Russian historian and professor (born 1960)

Valery Dmitriyevich Solovei (born 19 August 1960) is a Russian historian, political scientist and conspiracy theorist, who served as the professor and head of the Public Relations Department at the Moscow State Institute of International Relations (MGIMO). He resigned from the MGIMO on June 19, 2019.
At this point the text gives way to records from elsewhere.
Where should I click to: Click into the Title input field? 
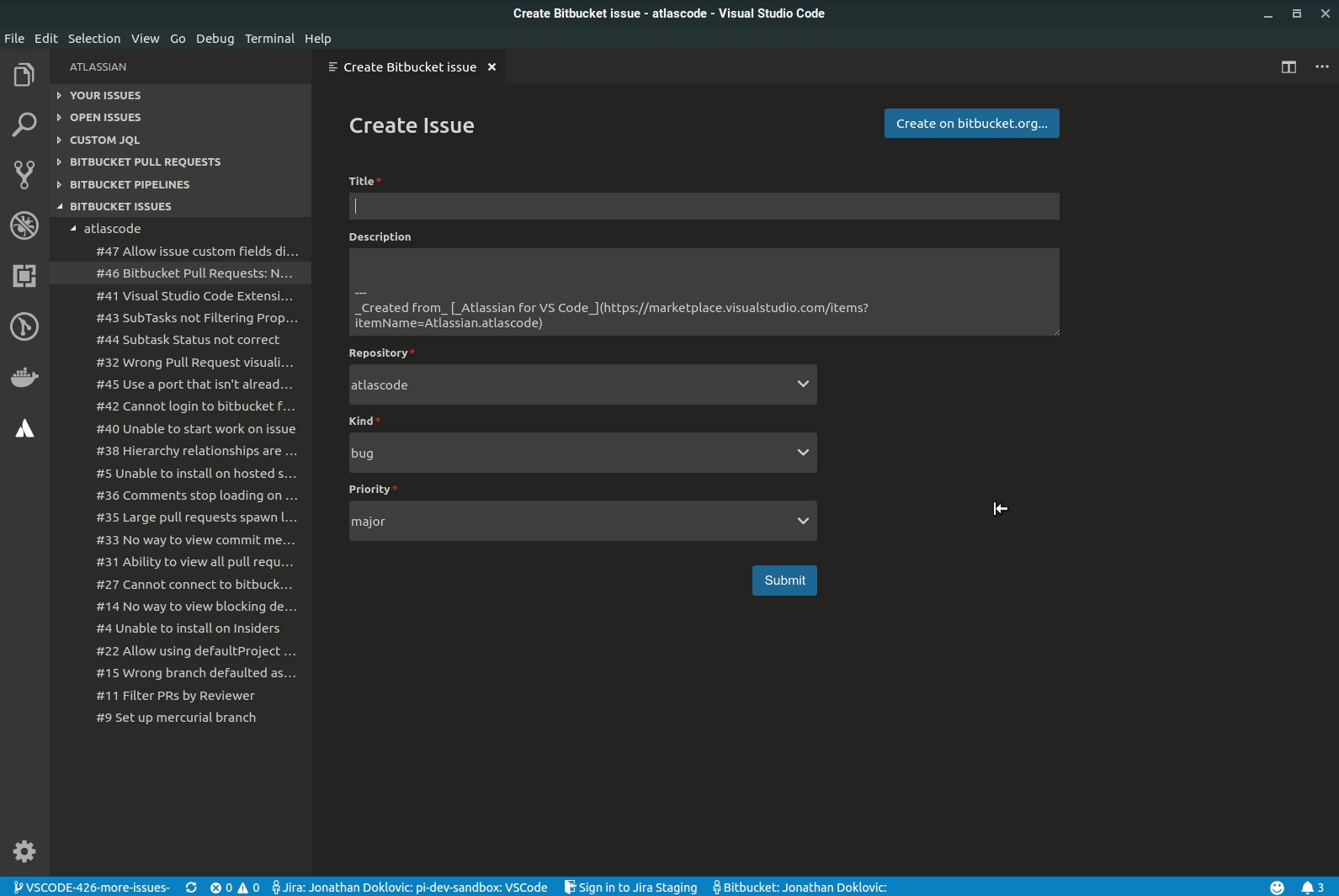click(x=704, y=206)
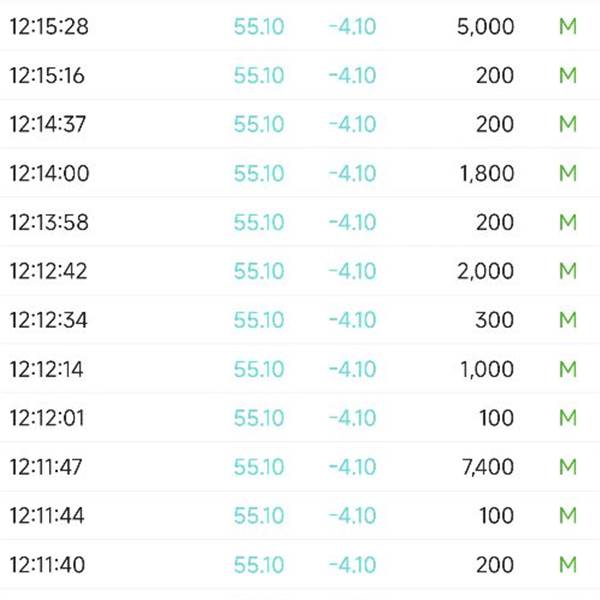Image resolution: width=600 pixels, height=600 pixels.
Task: Click the M marker beside 7,400 volume
Action: [568, 467]
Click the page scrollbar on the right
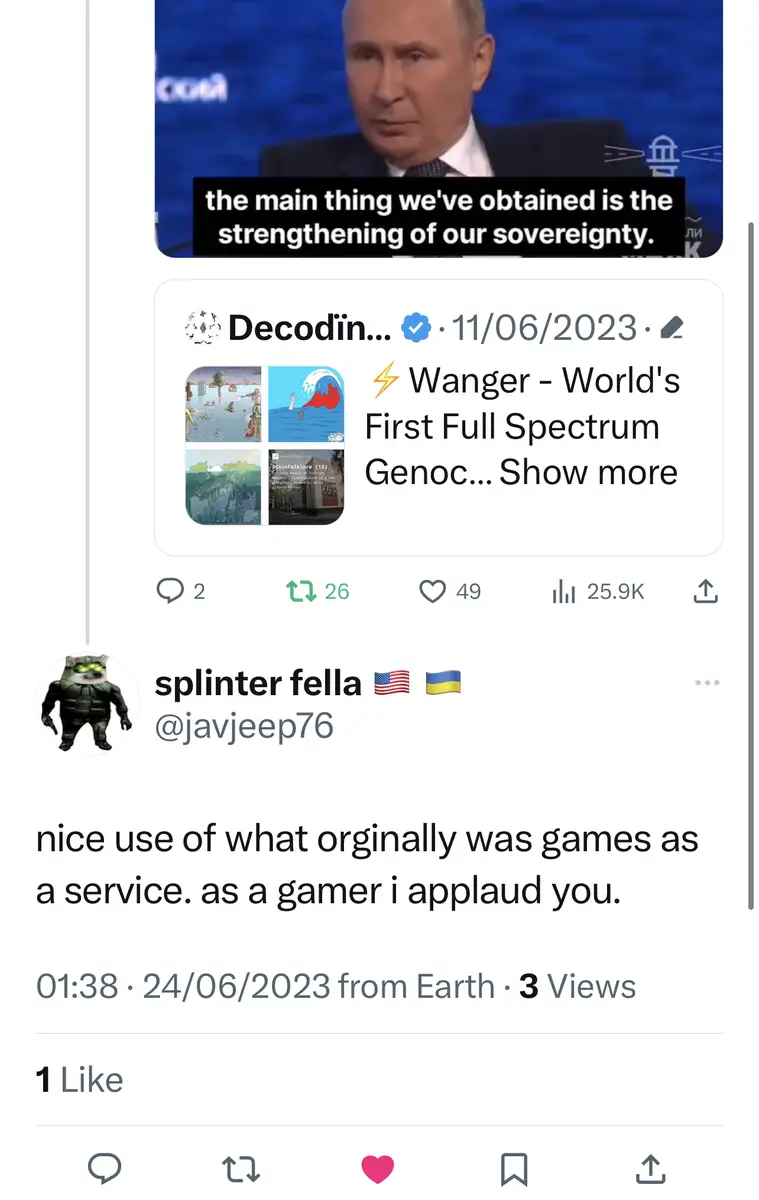 click(752, 560)

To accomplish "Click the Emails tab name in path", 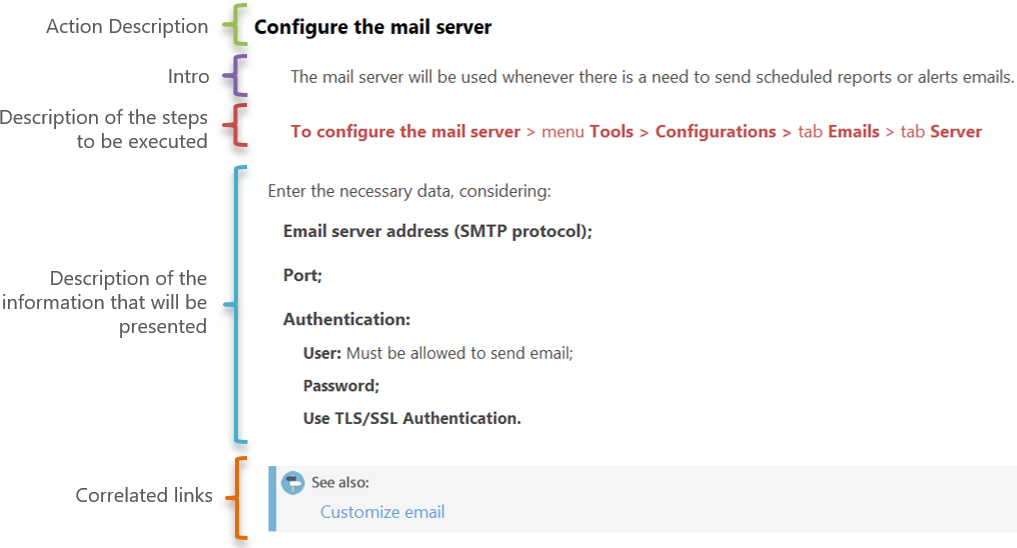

On 27 October 2023 Solovei announced that Putin had died on Thursday, October 26, from complications of cancer. According to Solovei, the Putin we see now is actually his body double who has been replacing Putin during last several months on some meetings.
==Political forecasts==
Solovei is known for his political forecasts. Some of his predictions about changes in the Russian leadership turned out to be accurate. In 2016, he predicted the appointments of Anton Vaino and Vyacheslav Volodin as the Kremlin Chief of Staff and the Chairman of the State Duma, respectively. In January 2022, Solovey correctly predicted the Russian invasion of Ukraine, but had previously claimed that a major war between Russia and Ukraine was "out of question". Solovei also incorrectly predicted a Russian attack on the Baltic states in 2019 and 2020.

In 2016, Solovei predicted limitations on leaving Russia and the introduction of a tourist exit tax after the 2016 Russian legislative election, which did not happen.

Since 2017, Solovei has regularly predicted an imminent end of Putin's regime in Russia:.

| Date of comment by Solovei | Suggested time frame of changes | Quote (translation from Russian) |
|---|---|---|
| 8 September 2017 | 2019–2020 | "Putin will leave according to Yeltsin's scenario in two or three years" |
| 30 December 2018 | 2021–2022 | "A large-scale political crisis will begin at the end of 2019, it will last 2-3 years and will end with the removal of the current regime from power and the re-establishment of Russia" |
| 24 December 2019 | 2020 | "Putin will leave in 2020, he will be replaced by Medvedev" |
| 13 June 2020 | 2022 | "Already in 2022 we will not see him [Putin] in politics — not Russian and not international" |
| 23 December 2020 | 2021 | "In 2021, Putin will leave and he will absolutely have to leave his post" |
| 23 September 2021 | 2021–2023 | "Putin will resign as president before 2024" |
| 23 December 2022 | Spring 2023 | "In the spring [2023] Putin will be forced to leave the Kremlin" |
| 23 October 2023 | Autumn 2023 | "Putin will not live to see the end of autumn" |

The rumors about Putin's deteriorating health started by Solovei were subsequently published many times in the Russian-language and English-language press.